Let $A = \{1, 2, 3\}$. We are looking for relations on $A$ that contain $(1, 2)$ and $(2, 3)$, are reflexive and transitive, but not symmetric.

Since the relation is reflexive, it must contain $(1, 1)$, $(2, 2)$, and $(3, 3)$.

Since the relation contains $(1, 2)$ and $(2, 3)$ and is transitive, it must also contain $(1, 3)$.

So, the relation must contain the following pairs: $(1, 1)$, $(2, 2)$, $(3, 3)$, $(1, 2)$, $(2, 3)$, $(1, 3)$.

Now, we need to consider additional pairs that can be added to the relation without making it symmetric.

If we add $(2, 1)$, the relation becomes symmetric because we already have $(1, 2)$. If we add $(3, 2)$, the relation becomes symmetric because we already have $(2, 3)$. If we add $(3, 1)$, the relation becomes symmetric because we already have $(1, 3)$.

So, we can consider adding $(2, 1)$, $(3, 2)$, and $(3, 1)$ individually or in combinations.

Case 1: Add $(2, 1)$. The relation is $\{(1, 1), (2, 2), (3, 3), (1, 2), (2, 3), (1, 3), (2, 1)\}$. This is not transitive because $(2, 3)$ and $(3, 1)$ are in the relation, but $(2, 1)$ is. However, $(2,1)$ and $(1,3)$ are in the relation, but $(2,3)$ is. Also $(2,1)$ and $(1,2)$ are in the relation. This relation is not symmetric because $(2,3)$ is in the relation but $(3,2)$ is not. It is not transitive because $(2,1)$ and $(1,3)$ are in the relation but $(2,3)$ is. So this case is not valid.

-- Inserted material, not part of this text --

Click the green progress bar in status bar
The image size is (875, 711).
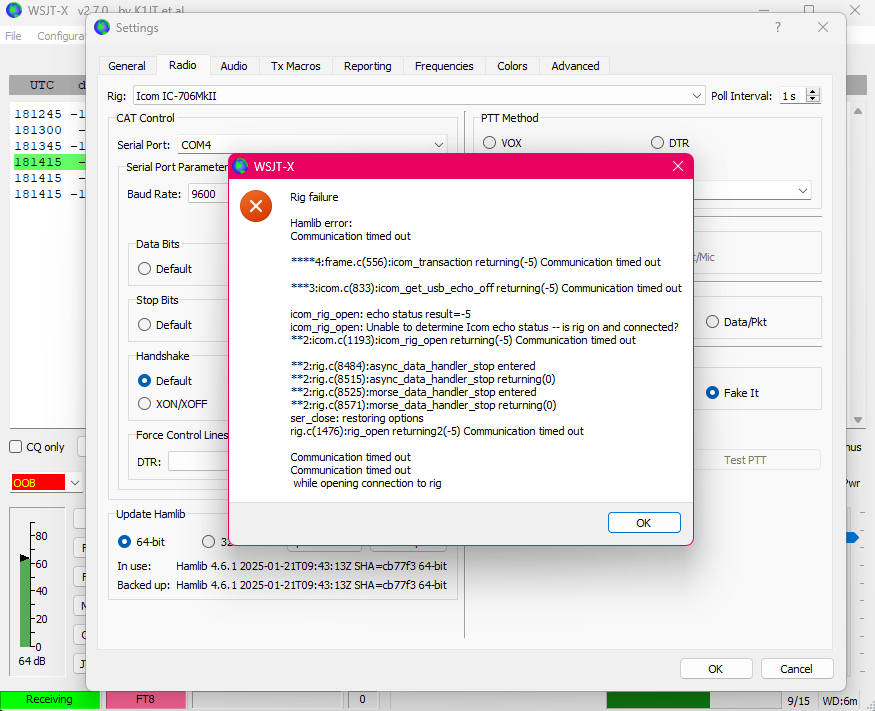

Case 2: Add $(3, 2)$. The relation is $\{(1, 1), (2, 2), (3, 3), (1, 2), (2, 3), (1, 3), (3, 2)\}$. This is not symmetric because $(1, 2)$ is in the relation but $(2, 1)$ is not. It is transitive because $(3, 2)$ and $(2, 3)$ are in the relation, so $(3, 3)$ is in the relation. Also, $(1, 2)$ and $(2, 3)$ are in the relation, so $(1, 3)$ is in the relation. Also, $(3, 2)$ and $(2, 2)$ are in the relation, so $(3, 2)$ is in the relation. Also, $(1, 3)$ and $(3, 2)$ are not in the relation. So this case is valid.

Case 3: Add $(3, 1)$. The relation is $\{(1, 1), (2, 2), (3, 3), (1, 2), (2, 3), (1, 3), (3, 1)\}$. This is not symmetric because $(1, 2)$ is in the relation but $(2, 1)$ is not. It is not transitive because $(2, 3)$ and $(3, 1)$ are in the relation, but $(2, 1)$ is not. So this case is not valid.

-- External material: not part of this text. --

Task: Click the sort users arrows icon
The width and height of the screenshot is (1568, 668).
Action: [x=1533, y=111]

Case 4: Add $(2, 1)$ and $(3, 2)$. The relation is $\{(1, 1), (2, 2), (3, 3), (1, 2), (2, 3), (1, 3), (2, 1), (3, 2)\}$. This is not transitive because $(3, 2)$ and $(2, 1)$ are in the relation, but $(3, 1)$ is not. So this case is not valid.

Case 5: Add $(2, 1)$ and $(3, 1)$. The relation is $\{(1, 1), (2, 2), (3, 3), (1, 2), (2, 3), (1, 3), (2, 1), (3, 1)\}$. This is not transitive because $(2, 3)$ and $(3, 1)$ are in the relation, but $(2, 1)$ is not. So this case is not valid.

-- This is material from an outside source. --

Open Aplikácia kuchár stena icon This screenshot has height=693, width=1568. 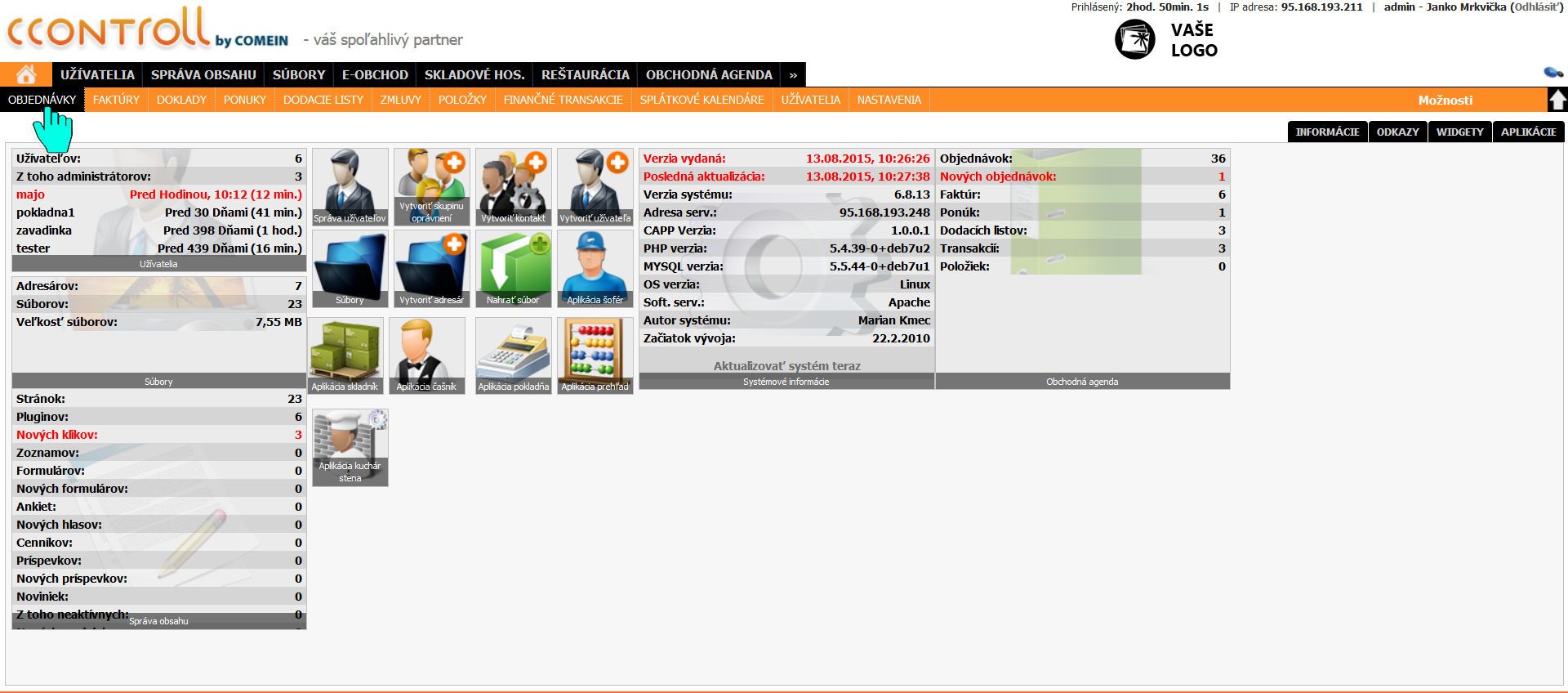350,447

Case 6: Add $(3, 2)$ and $(3, 1)$. The relation is $\{(1, 1), (2, 2), (3, 3), (1, 2), (2, 3), (1, 3), (3, 2), (3, 1)\}$. This is transitive. It is not symmetric. So this case is valid.

Case 7: Add $(2, 1)$, $(3, 2)$, and $(3, 1)$. The relation is $\{(1, 1), (2, 2), (3, 3), (1, 2), (2, 3), (1, 3), (2, 1), (3, 2), (3, 1)\}$. This is not transitive because $(3, 2)$ and $(2, 1)$ are in the relation, but $(3, 1)$ is. So this case is not valid.

The valid cases are Case 2 and Case 6. Therefore, there is only 1 such relation.